**Try it:** The line holding "Instruction: Open the feedback message icon" and all lines that follow it to the end of the data: return these exactly, and nothing more.

**Supplied information:**

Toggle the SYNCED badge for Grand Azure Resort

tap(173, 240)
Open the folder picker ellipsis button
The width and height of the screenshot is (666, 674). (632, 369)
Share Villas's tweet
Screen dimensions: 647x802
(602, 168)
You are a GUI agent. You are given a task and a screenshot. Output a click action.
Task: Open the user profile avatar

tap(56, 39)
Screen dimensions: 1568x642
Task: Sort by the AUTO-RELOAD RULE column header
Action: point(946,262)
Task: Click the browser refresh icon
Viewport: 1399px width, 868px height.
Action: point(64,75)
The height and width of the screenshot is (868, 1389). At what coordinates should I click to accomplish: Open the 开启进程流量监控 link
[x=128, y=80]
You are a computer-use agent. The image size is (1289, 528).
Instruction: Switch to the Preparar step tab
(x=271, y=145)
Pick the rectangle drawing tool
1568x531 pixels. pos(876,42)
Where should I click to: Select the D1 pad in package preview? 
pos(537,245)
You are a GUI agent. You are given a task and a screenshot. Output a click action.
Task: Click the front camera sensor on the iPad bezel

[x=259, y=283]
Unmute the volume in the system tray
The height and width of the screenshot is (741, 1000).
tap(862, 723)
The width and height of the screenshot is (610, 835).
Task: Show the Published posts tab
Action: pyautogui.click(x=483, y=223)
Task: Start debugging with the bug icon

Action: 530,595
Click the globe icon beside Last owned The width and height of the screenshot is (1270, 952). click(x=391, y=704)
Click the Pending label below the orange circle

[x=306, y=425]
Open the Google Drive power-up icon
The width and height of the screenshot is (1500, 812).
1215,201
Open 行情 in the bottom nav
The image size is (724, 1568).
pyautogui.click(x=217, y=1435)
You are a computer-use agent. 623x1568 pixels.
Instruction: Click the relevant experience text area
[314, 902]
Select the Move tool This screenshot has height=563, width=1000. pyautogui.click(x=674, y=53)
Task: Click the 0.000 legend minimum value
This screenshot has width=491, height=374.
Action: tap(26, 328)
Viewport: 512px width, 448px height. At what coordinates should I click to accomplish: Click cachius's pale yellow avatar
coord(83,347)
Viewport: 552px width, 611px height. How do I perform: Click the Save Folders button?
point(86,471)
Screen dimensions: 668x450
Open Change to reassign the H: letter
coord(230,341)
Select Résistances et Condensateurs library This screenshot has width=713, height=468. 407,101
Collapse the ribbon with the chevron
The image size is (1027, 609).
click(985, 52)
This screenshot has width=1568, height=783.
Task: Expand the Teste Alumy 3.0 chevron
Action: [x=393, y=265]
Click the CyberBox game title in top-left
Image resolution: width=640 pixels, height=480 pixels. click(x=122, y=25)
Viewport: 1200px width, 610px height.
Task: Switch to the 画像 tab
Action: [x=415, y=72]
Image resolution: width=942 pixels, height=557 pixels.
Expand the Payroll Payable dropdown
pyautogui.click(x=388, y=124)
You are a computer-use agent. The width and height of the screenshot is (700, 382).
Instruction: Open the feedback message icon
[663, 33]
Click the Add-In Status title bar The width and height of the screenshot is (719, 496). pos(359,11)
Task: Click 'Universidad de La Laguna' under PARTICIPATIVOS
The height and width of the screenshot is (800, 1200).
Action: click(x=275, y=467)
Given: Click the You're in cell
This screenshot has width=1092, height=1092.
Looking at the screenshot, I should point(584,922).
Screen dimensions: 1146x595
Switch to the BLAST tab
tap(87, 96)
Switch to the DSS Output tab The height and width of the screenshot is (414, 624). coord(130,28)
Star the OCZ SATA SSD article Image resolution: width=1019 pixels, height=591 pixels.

**Answer box:**
Instruction: Open the feedback message icon
[663, 33]
Click the Add-In Status title bar The width and height of the screenshot is (719, 496). pos(359,11)
Task: Click 'Universidad de La Laguna' under PARTICIPATIVOS
The height and width of the screenshot is (800, 1200).
Action: click(x=275, y=467)
Given: Click the You're in cell
This screenshot has width=1092, height=1092.
Looking at the screenshot, I should point(584,922).
Screen dimensions: 1146x595
Switch to the BLAST tab
tap(87, 96)
Switch to the DSS Output tab The height and width of the screenshot is (414, 624). coord(130,28)
Star the OCZ SATA SSD article Image resolution: width=1019 pixels, height=591 pixels.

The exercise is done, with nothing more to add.